I'm talking about automatic switching between exponential and non-exponential form based on magnitude; printing numbers fit for human consumption. The default format is so silly that you're basically required to use exponential format in any sort of general context; but then I end up with those occassional late nights where I see 5e0 and it takes me a couple of seconds to remember whether this is larger than or less than 1.
That's just silly!
...and yes, I know what you're about to say, and I've already tried exactly that. A wrapper type doesn't cut it. You can't wrap every element of every Vec and MyOneOffStruct that you ever need to debug.
g, G The double argument is converted in style f or e (or F or E
for G conversions).
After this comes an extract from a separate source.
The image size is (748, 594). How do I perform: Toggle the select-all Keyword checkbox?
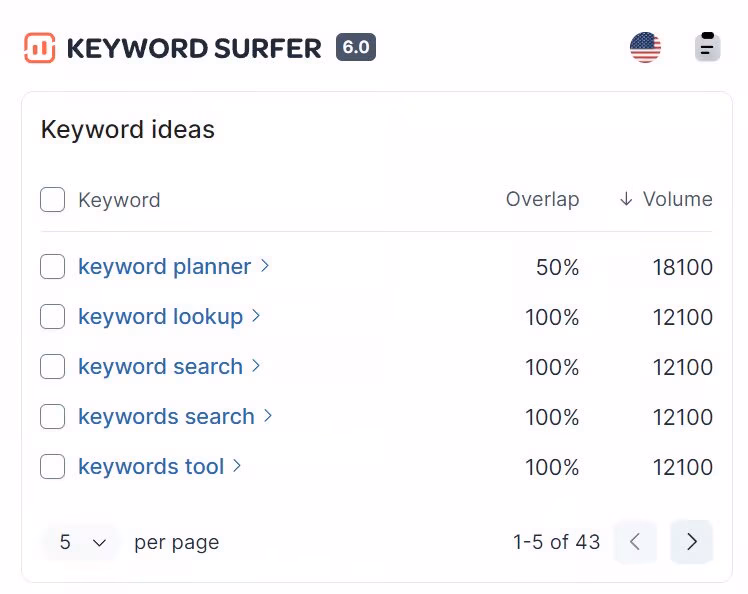(52, 200)
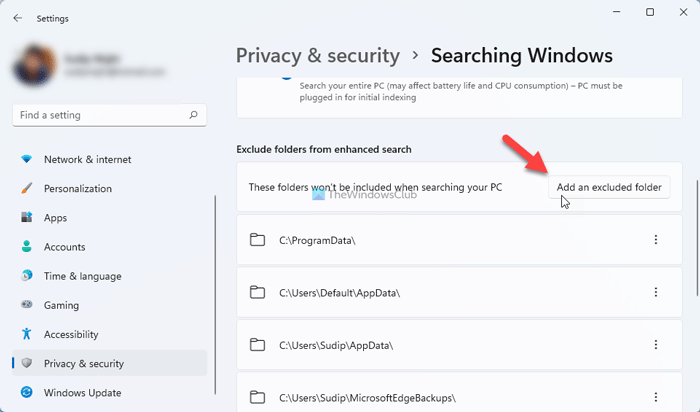700x412 pixels.
Task: Select Privacy & security in sidebar
Action: (x=84, y=363)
The precision specifies the number of
significant digits. If the precision is missing, 6 digits are
given; if the precision is zero, it is treated as 1. Style e
is used if the exponent from its conversion is less than -4 or
greater than or equal to the precision. Trailing zeros are
removed from the fractional part of the result; a decimal
point appears only if it is followed by at least one digit.
It's close (and my original title was "General floating number point formatting", after what I assume "g" stands for), though my preference is to default to minimal round-trip precision like our existing representations do (as well as the defaults in Haskell and Python).
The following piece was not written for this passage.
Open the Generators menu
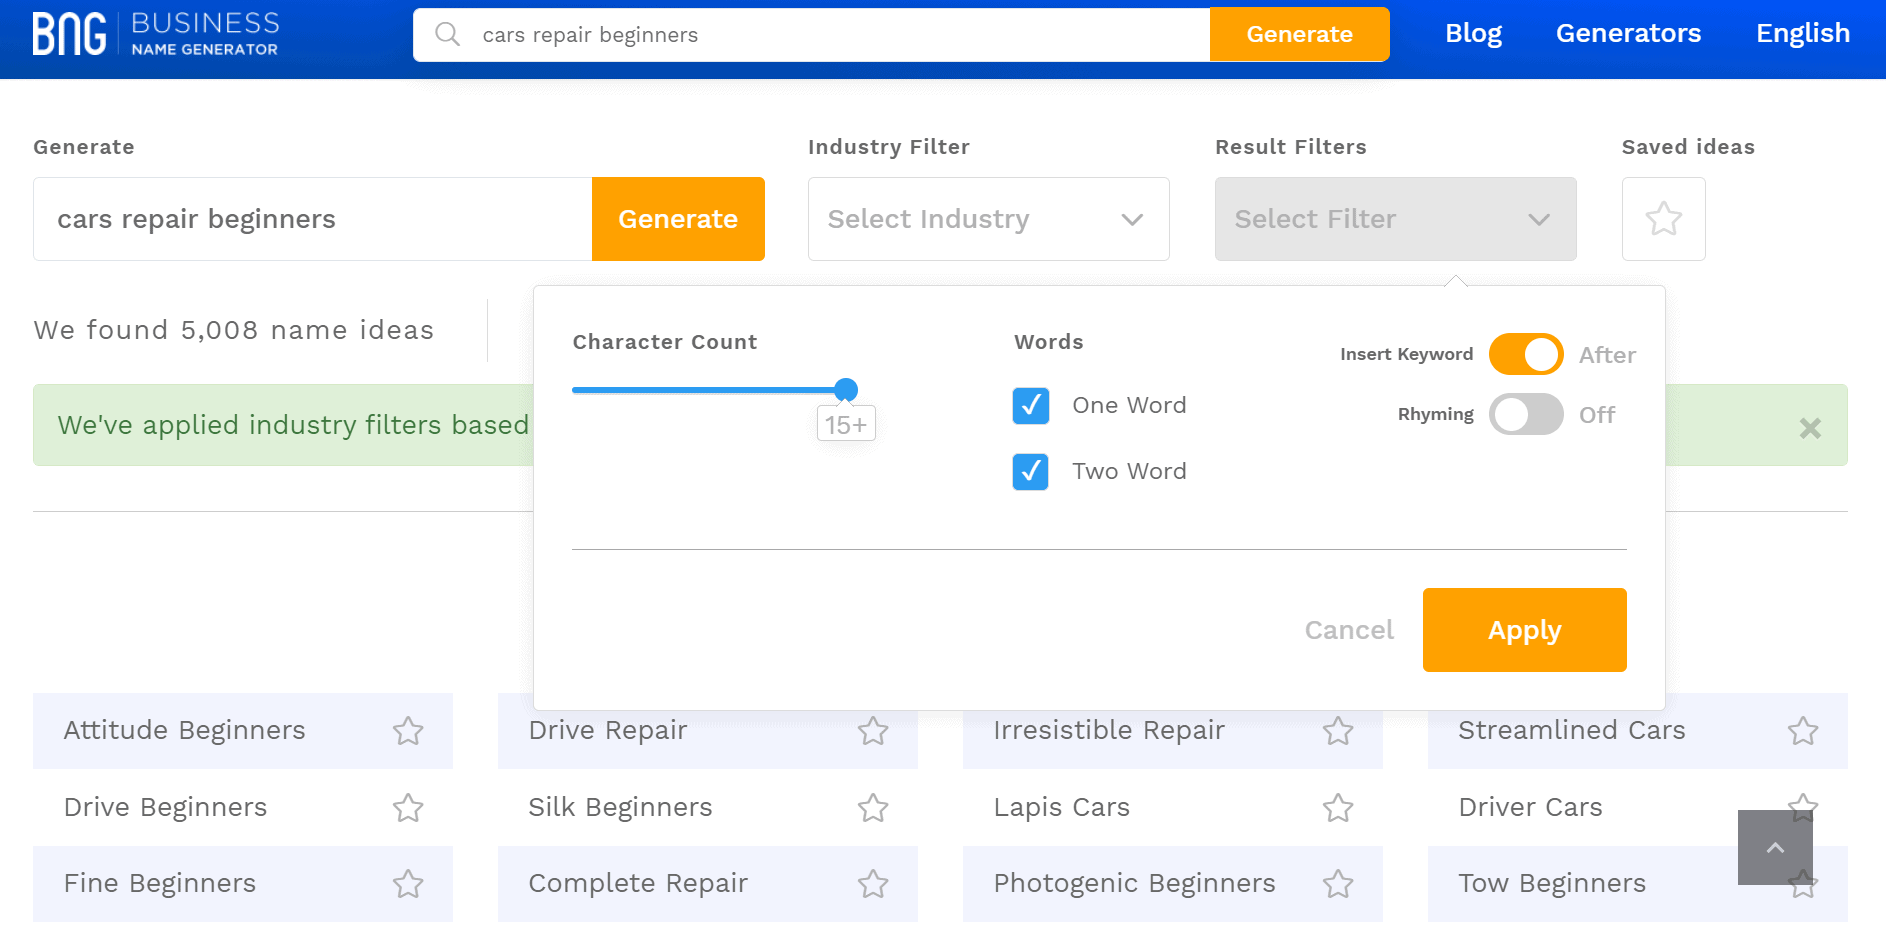Viewport: 1886px width, 933px height. point(1628,34)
I have never had a case where "{}" or "{:e}" for a float was the formatting I wanted. I have always had to work around it.
In serde_json I have been using dtoa to get reasonable printing of floats. The API is somewhat less convenient but it is faster for serde_json's use case than std::fmt, and it seems to use the same formatting as Python in your examples. [playground]
Lacking a %g equivalent is frustrating. There doesn't even seem to be a good crate for this (@dtolnay's does not appear to support displaying a particular number of significant digits). I pretty much only ever want to print a float with a specific number of significant digits, and rust does not seem to make this possible short of calling out to libc.
The %g format specifier for printf is different from what current Python does. Python produces a short string which converts back to the original value. %g is lossy. But then, C does not require that string-to-floating-point is exact, either, so C isn't really a good model here (Java is much better in this regard, as far as languages with a separate specification go).